Exercise aim
Report each line of the data that includes the word "Select".

Source material
[Start of section]

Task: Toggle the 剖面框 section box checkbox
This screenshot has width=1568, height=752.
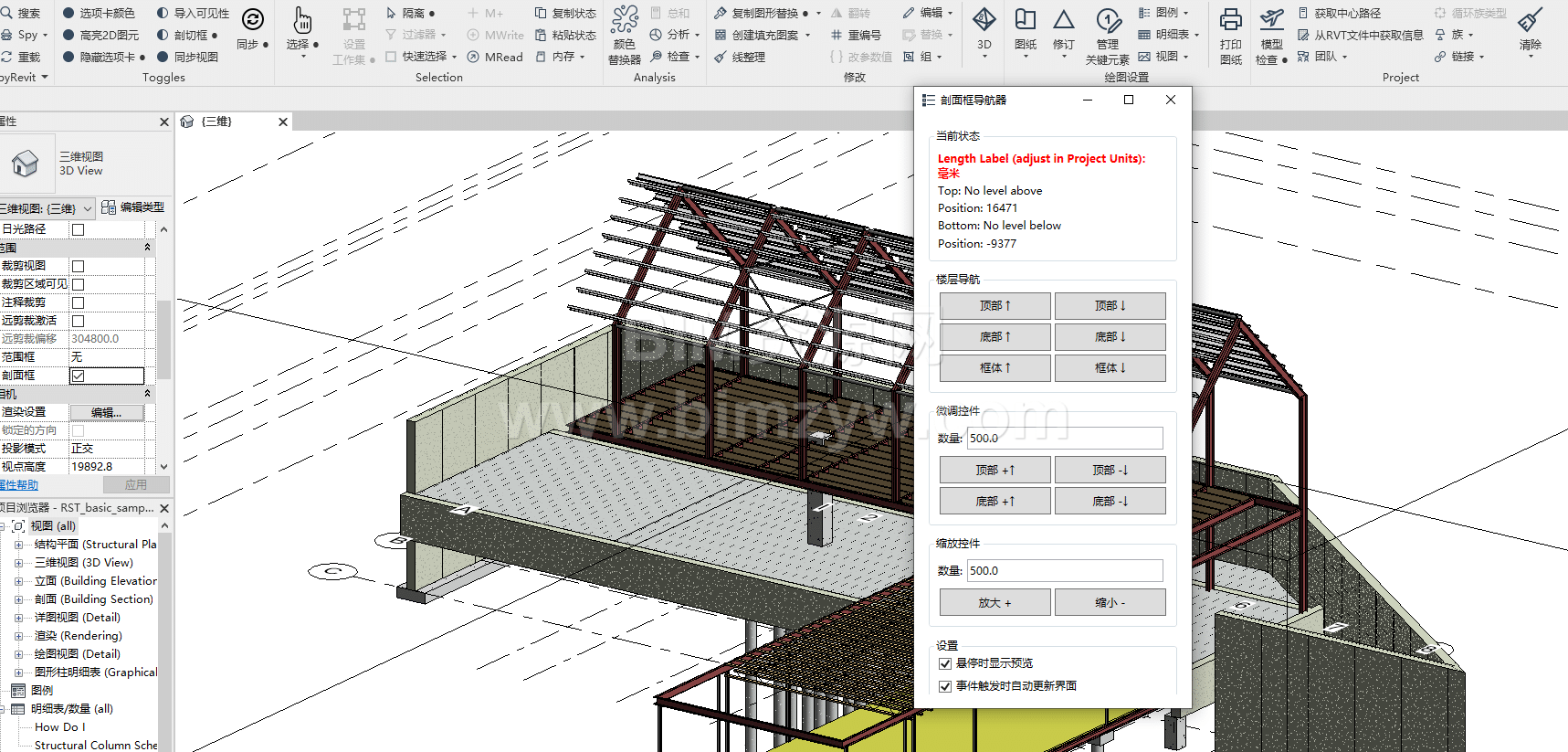Action: (79, 376)
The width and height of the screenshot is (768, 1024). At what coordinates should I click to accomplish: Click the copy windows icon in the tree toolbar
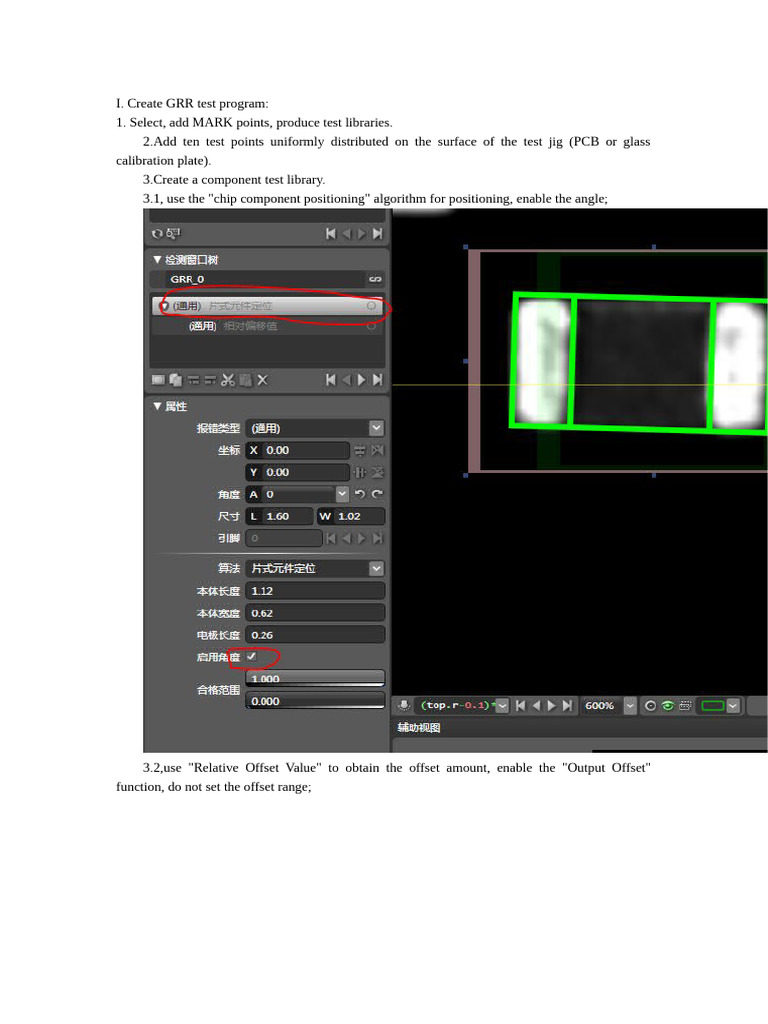pyautogui.click(x=175, y=380)
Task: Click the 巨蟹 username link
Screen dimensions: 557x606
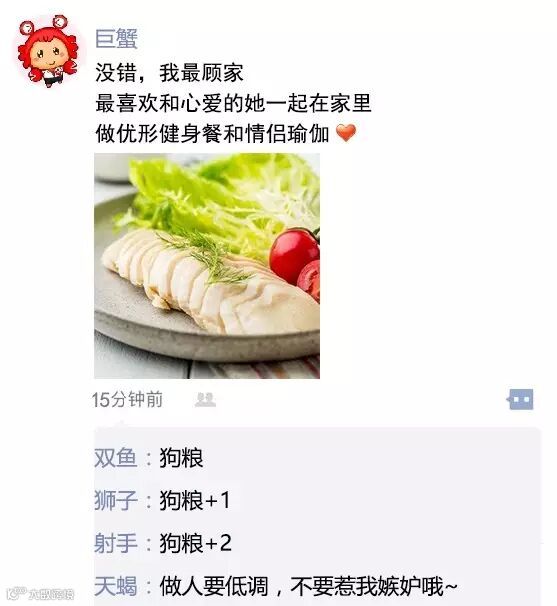Action: click(116, 39)
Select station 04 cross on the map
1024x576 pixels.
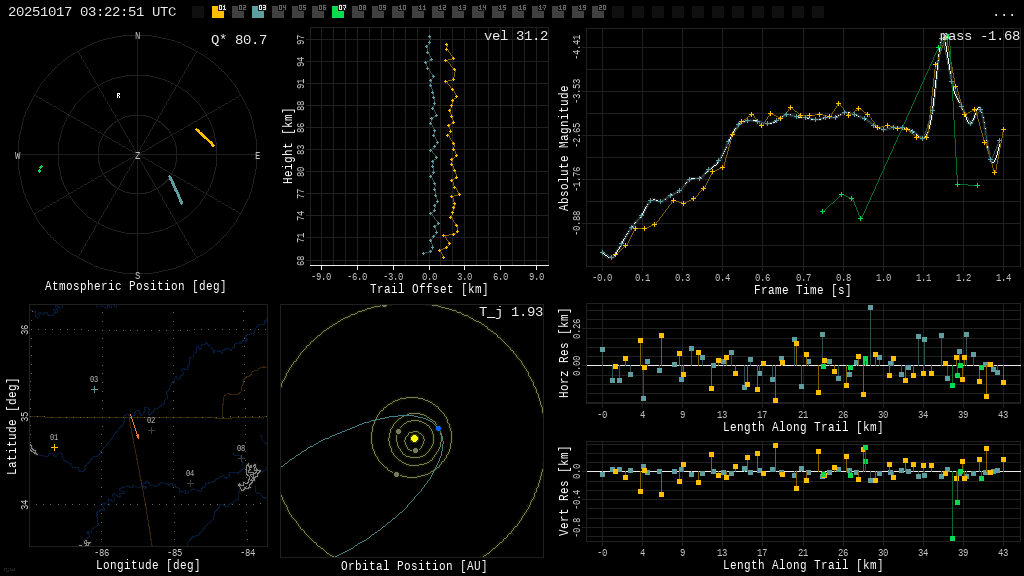click(190, 483)
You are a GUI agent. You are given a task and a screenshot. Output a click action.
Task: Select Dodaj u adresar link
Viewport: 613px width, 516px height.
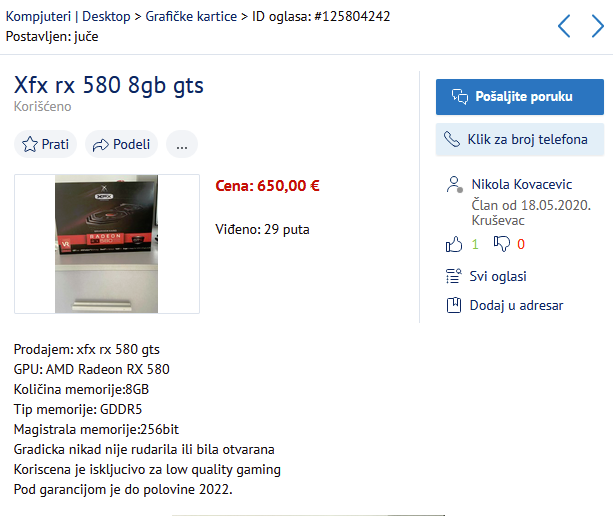(516, 305)
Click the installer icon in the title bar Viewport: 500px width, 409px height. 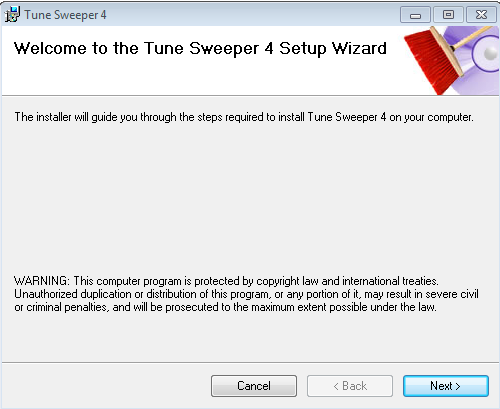12,14
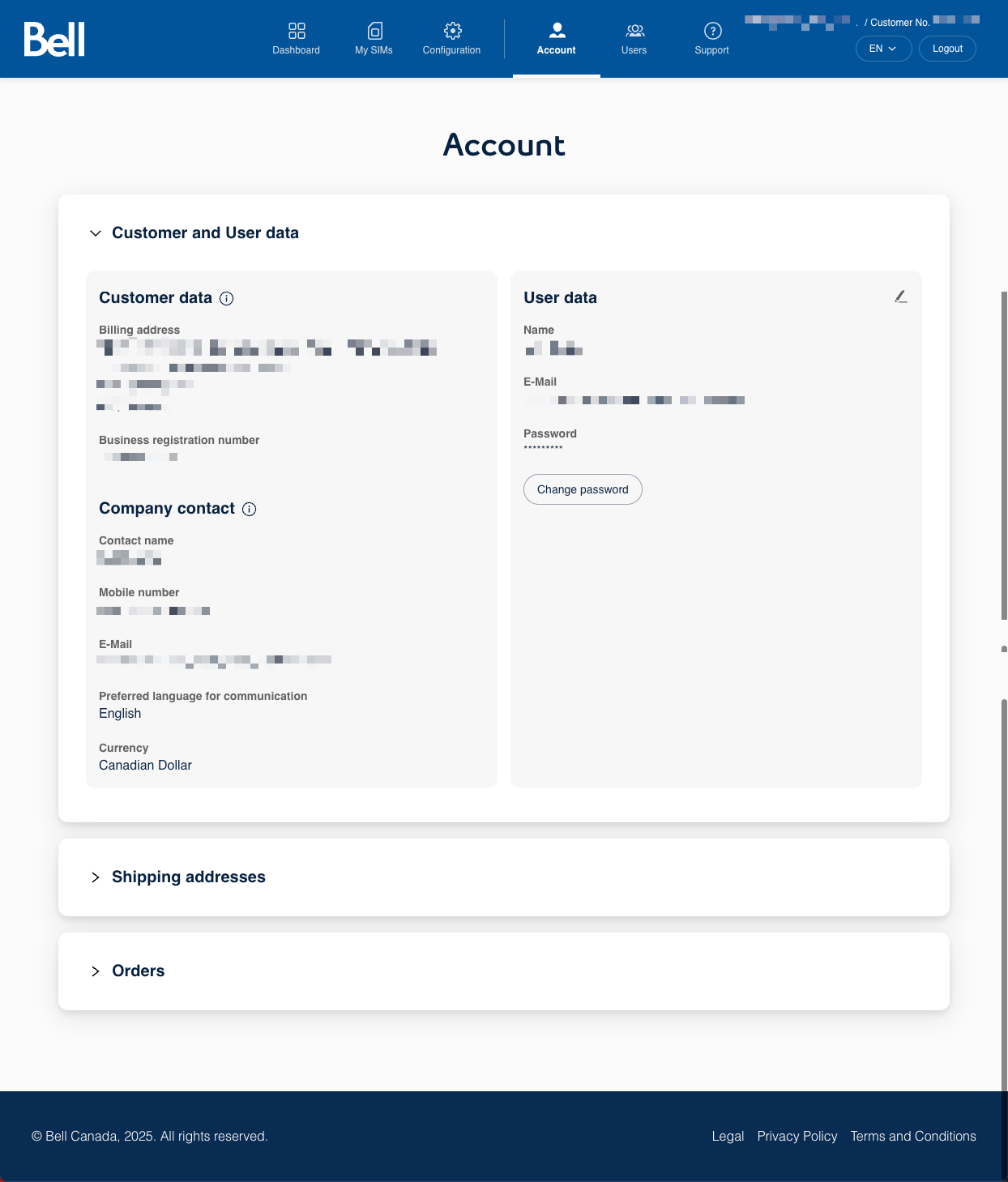Click the Logout button

[x=947, y=49]
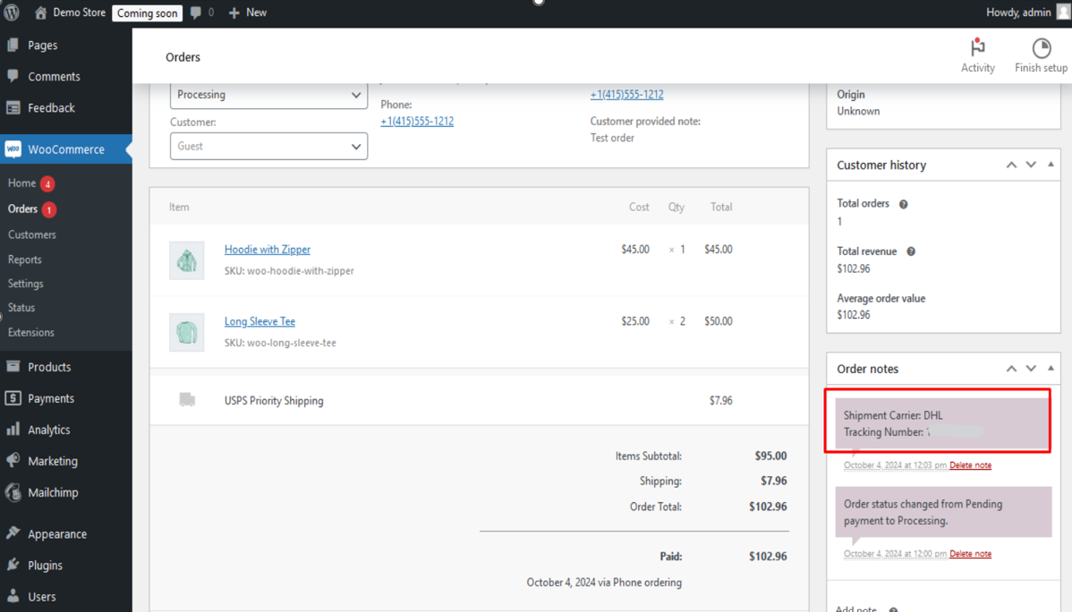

[End of section]

Written solution
Select station 04 cross on the map
Task: Select Dodaj u adresar link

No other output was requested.